MONDAY, Nov. 6, 2023 (HealthDay News) -- Among intimate partner violence (IPV)-related child firearm homicides, 86.0 percent are child corollary victims, according to a study published online Nov. 6 in Pediatrics.

Rebecca F. Wilson, Ph.D., from the U.S. Centers for Disease Control and Prevention in Atlanta, and colleagues used data from the CDC National Violent Death Reporting System for 2003 to 2020 to examine associations between various characteristics and IPV among child firearm homicides.

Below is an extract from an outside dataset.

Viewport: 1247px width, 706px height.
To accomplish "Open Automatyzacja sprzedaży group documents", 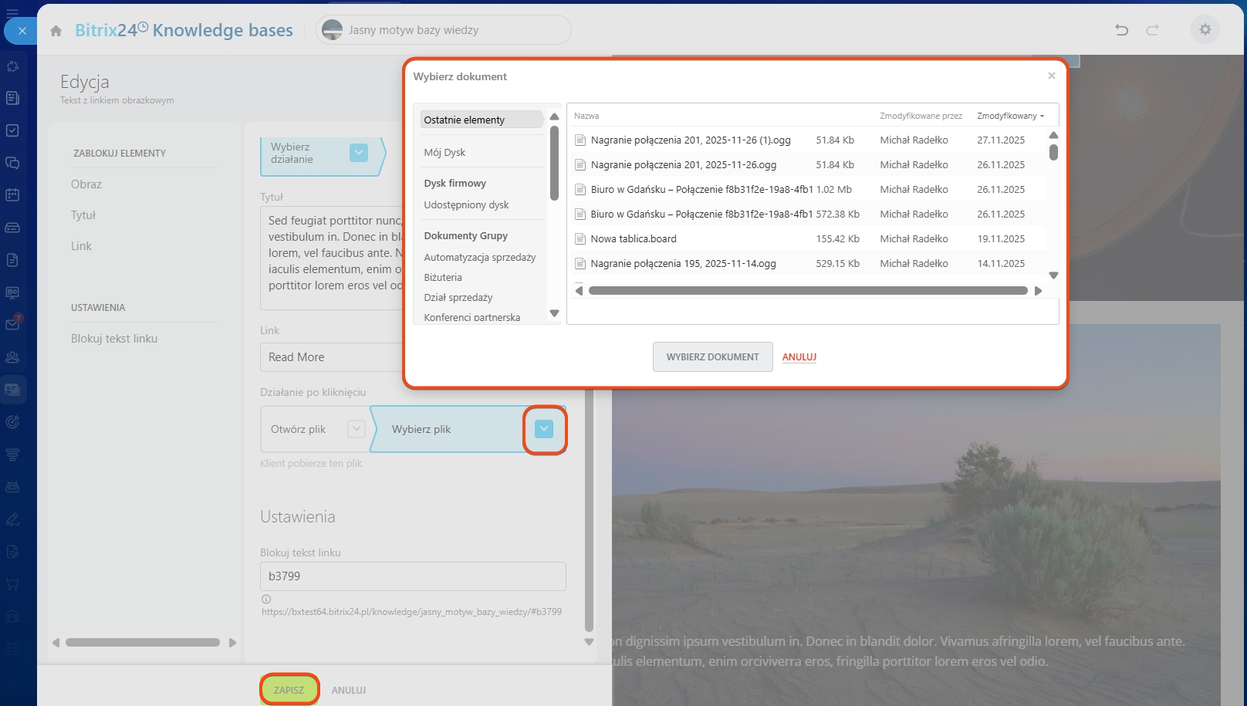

A total of 11,594 child homicides were captured from 2003 to 2020, and of these, 49.3 percent were firearm homicides. Overall, 12.0 percent of child firearm homicides were IPV-related. The researchers found that 86.0 and 14.0 percent of IPV-related child firearm homicides were child corollary victims (i.e., death was connected to IPV between others) and teens killed by a current or former dating partner, respectively. When precipitated by conflict, crises, and co-occurring with the perpetrator's suicide, child firearm homicides had greater odds of involving IPV compared with those without these characteristics. Of IPV-related firearm homicides of child corollary victims, more than half included homicides of the adult intimate partner, 94.1 percent of which involved the child victim's mother. Child firearm homicides had greater odds of involving IPV when perpetrated by mothers' male companions and the children's father compared with those perpetrated by mothers (adjusted odds ratios, 6.9 and 4.5, respectively).

"It is important to consider results from this study in combination with findings that emerge from studies on adult intimate partner homicide," the authors write.